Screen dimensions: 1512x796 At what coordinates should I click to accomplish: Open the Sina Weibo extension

---

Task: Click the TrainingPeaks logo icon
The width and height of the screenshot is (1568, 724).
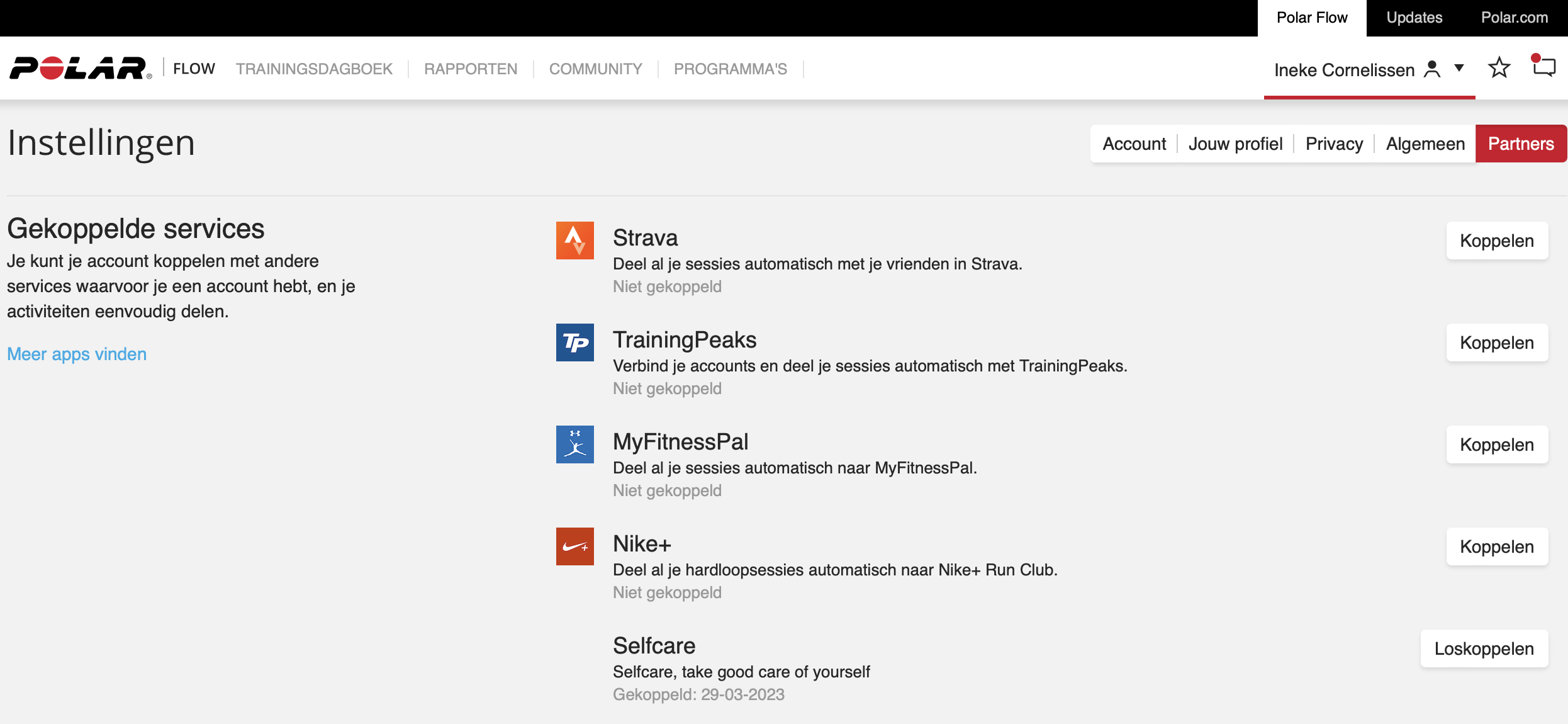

---

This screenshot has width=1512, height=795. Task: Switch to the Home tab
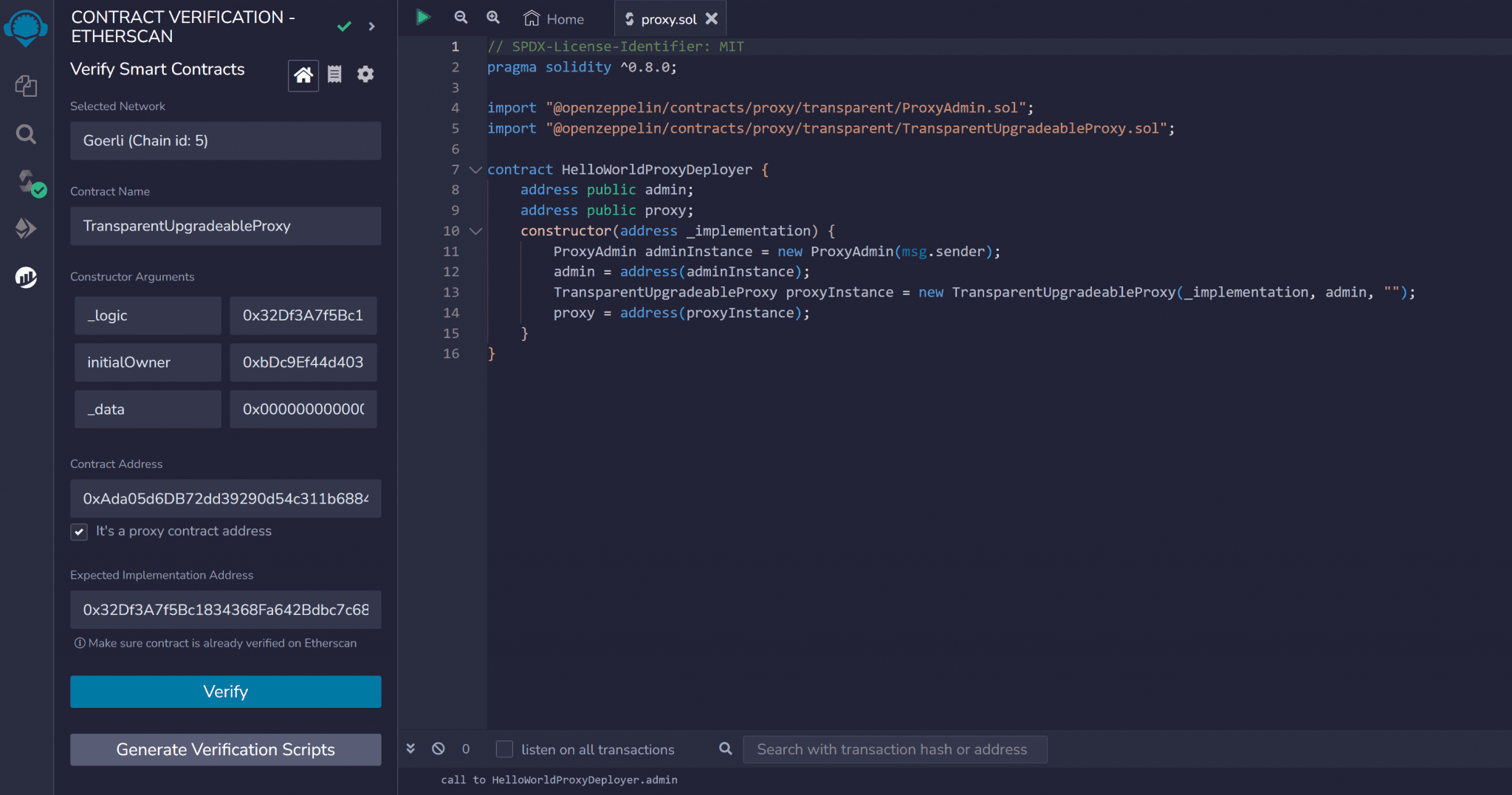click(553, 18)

* **ABOUT THIS TASK**:
Reproduce only the lines above spanning from the line containing "Task: Click the TrainingPeaks logo icon" through the line containing "The width and", word for word.

* **ANSWER BELOW**:
Task: Click the TrainingPeaks logo icon
The width and height of the screenshot is (1568, 724).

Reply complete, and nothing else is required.